Main-Travelled Roads circulated first through periodicals and then as a 1891 volume associated with Boston’s reformist literary circles, reaching audiences already primed by Howells to value realism. Subsequent editions in the 1890s added stories and revisions as Garland refined his program and reputation. Critics praised the immediacy of his regional scenes while some boosters and editors decried their bleakness. The collection’s emphasis on tenancy, women’s labor, and the pressures of railroads aligned it with contemporary reportage and the era’s naturalist turn.
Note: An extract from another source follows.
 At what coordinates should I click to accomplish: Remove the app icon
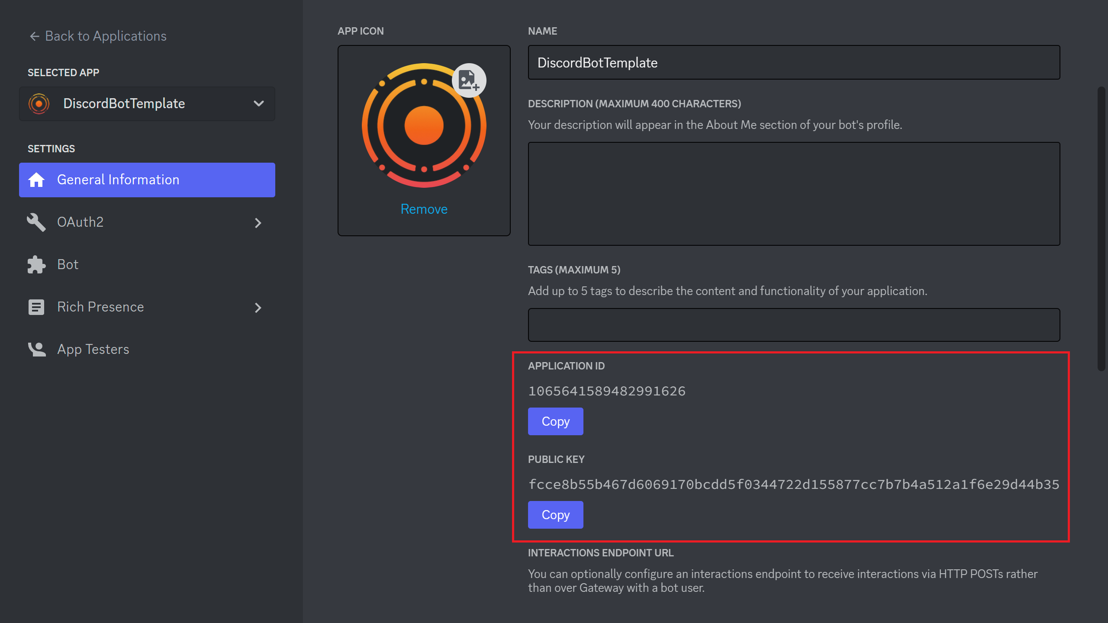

Eastern readers encountered a corrective to pastoral myth, and Midwestern reformers found testimony that buttressed campaigns for regulation and relief.
Garland frames the book as a pledge to portray Midwestern farm and small-town life without romance or evasions, centering labor, place, and cost.
The tone is earnest and reform-minded, signaling a signature plainspoken regional realism concerned with debt, weather, and the moral claims of work.
A chance roadside encounter between former sweethearts reveals how time, duty, and geography have pushed their lives onto diverging paths.
Wistful yet unsentimental, it probes missed opportunity, social expectation, and the limits of mobility in rural communities.
A man who left for the city returns to his valley home and discovers the distance between fond memory and the grinding facts his family still endures.
Somber and reflective, it examines estrangement, obligation, and the economic pressures that fracture kinship.
Courtship unfolds amid harvest labor and community gatherings, as a young woman weighs attention, propriety, and her own aims.
Blending gentle humor with close observation, the story highlights the rhythms of work, the codes of small-town sociability, and quiet agency.
A soldier comes home from war to fields, debts, and a waiting family, learning that peace brings its own battles.
Spare and compassionate, it honors everyday endurance while critiquing how poverty can blunt the rewards of sacrifice.
A tenant family rebuilding after hardship is trapped by a land speculator’s leverage, testing the bounds of patience and justice.
Gritty and indignant, it indicts structural exploitation while keeping focus on toil, family dignity, and simmering restraint.
The arrival of a traveling agent and the new dairy economy tempts and unsettles a prairie community.
With wry, workaday detail, it explores commercialization, gossip, and the uneasy trade between livelihood and trust.
A long-promised outing meant to provide rest turns into a sequence of small costs, crowds, and fatigue.
Ironic yet sympathetic, it shows how scarcity can turn leisure into another form of labor.
A farm wife takes a rare journey beyond the daily circuit of chores and fences, meeting novelty with equal parts delight and anxiety.
Tenderly comic and humane, it spotlights constrained freedom, frugality, and the craving for small dignities.
A stubborn old-timer faces tests of pride, thrift, and neighborliness that expose both his blind spots and his bedrock decency.
Laconic humor and precise detail balance satire with affection, sketching a recognizable rural archetype.
In a season of scarcity, a family’s hope rests on hard work, luck, and the moral economy of neighbors.
Grave but not despairing, it considers providence and community aid without sentimental escape from hardship.
A genial man’s public warmth leaves private costs that accumulate at home, pressing his wife into quiet crisis management.
Sharp and unsparing, it critiques gendered expectations and the social license that excuses harm done under the banner of good fellowship.